A thought on censorship
Censorship has been in the news a lot lately from an unlikely source--Internet companies. Both as participants and targets. Some companies, like Google, have cooperated with the Chinese government in blocking certain searches. Some, like Wikipedia, are being completely bocked.
I'd like to point that censorship on the Internet started long before this. Network Solutions, my alma mater, refused to sell 7 domain names based on George Carlin's 7 dirty words that you can't say on television bit (actually there were 2 other racial words that we quietly held onto, also). Auction and merchandising sites like Ebay and Yahoo have long cooperated with the governments of France and Germany in blocking sales of Nazi war memorabailia (illegal in those countries).

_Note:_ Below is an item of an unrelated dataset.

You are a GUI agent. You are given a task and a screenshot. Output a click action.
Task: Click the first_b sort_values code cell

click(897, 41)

I begrudgingly accept that there may be limited justifications for blocking things on the Internet, although as a purist, I would prefer complete free speech, as tough as that might be to personally stomach.

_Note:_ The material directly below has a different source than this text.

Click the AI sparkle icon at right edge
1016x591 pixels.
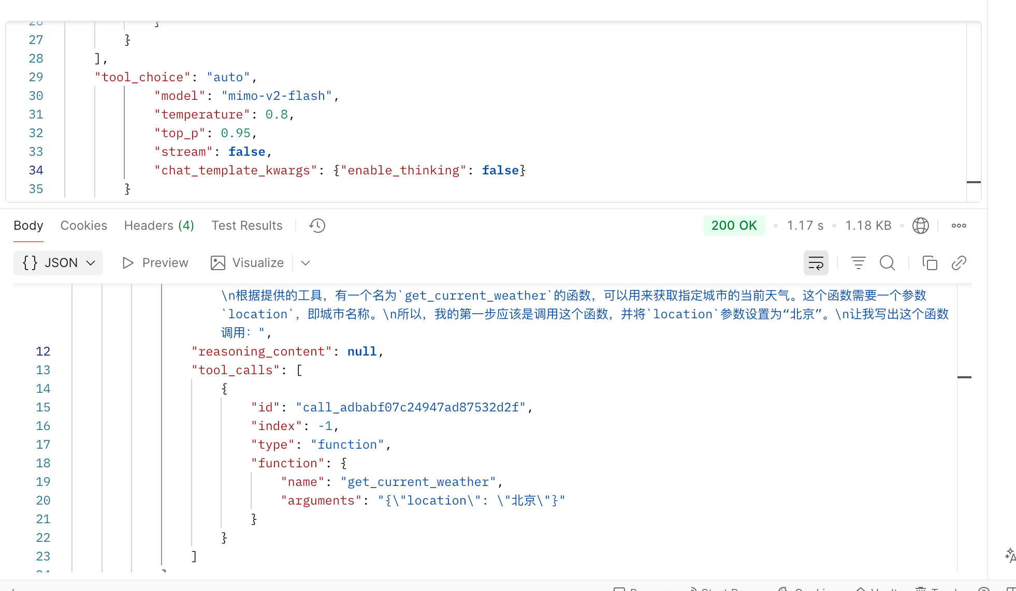[1010, 555]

But it's the massive censorship efforts put on by China that really noogies my goat.
So, it occurred to me that they're not blocking it by domain name (Right? I hope that's true), but by IP address.
So what would happen if a group of well-intentioned Internet people provided caching and multiple IP address setups that changed on a random basis? Sort of like the old WWII movies where the Resistance would get new frequencies to listen to Allied Radio, avoiding the old jammed ones.